It’s a sunny day in Porto when my guide shows off the beautiful and terrifying Maria Pia bridge boasting “it’s a Gustave Eiffel structure”.  Only a few weeks beforehand, I’d been in another of Eiffel’s buildings, the Nyugati station in Budapest.  Both were built ten years before The Tower.

Eiffel is a luscious drama romance.  It’s the story of – no surprises here – the building of the Eiffel Tower.  With a romantic subplot.  Or maybe it’s the story of a romance with a tower-building subplot.  To be honest, the romance part of the biopic doesn’t seem credible, but it’s a movie after all.
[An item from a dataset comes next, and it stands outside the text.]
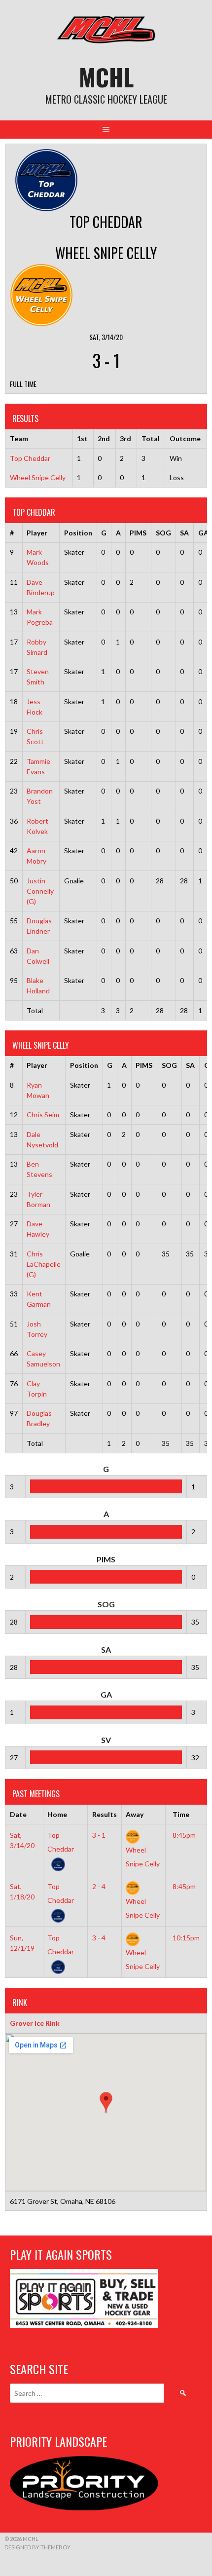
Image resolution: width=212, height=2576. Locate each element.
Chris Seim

The film is dense with period costumes, muddy streets, and some pretty impressive beards.

The plot is simple.  Eiffel has just been honoured for his contribution to the Statue of Liberty.  He wants to build metro stations but is pushed to create a structure for the 1889 Paris World Fair.  Much gnashing of teeth and smoking ensue—he’s not sure he’s up for the challenge.  Then, one night, at a dinner party he (re)meets a mysterious woman.  Eyes across the table, some mild taunting about an entry into the World Fair competition, and Eiffel declares he will be bold! Sheets of paper, engineering doodlings and even more smoking.  He submits an entry to the competition—voila his delicate structure wins!  Tower building is not as easy as you think! Mais non. It requires exhaustive research, squillions of francs and the love of a woman.

Eiffel draws you into its drama with its sumptuousness.  Sit back and relax, enjoy the CGI.  The shots from the heights of the tower are thrilling. Almost as thrilling is the eye-candy: Emma Mackey plays Eiffel’s love interest and Romain Duris makes engineers sexy.

If you love a Merchant-Ivory film, then Eiffel will appeal.  It’s a worthy centrepiece of the French Film Festival which has just started in Brisbane.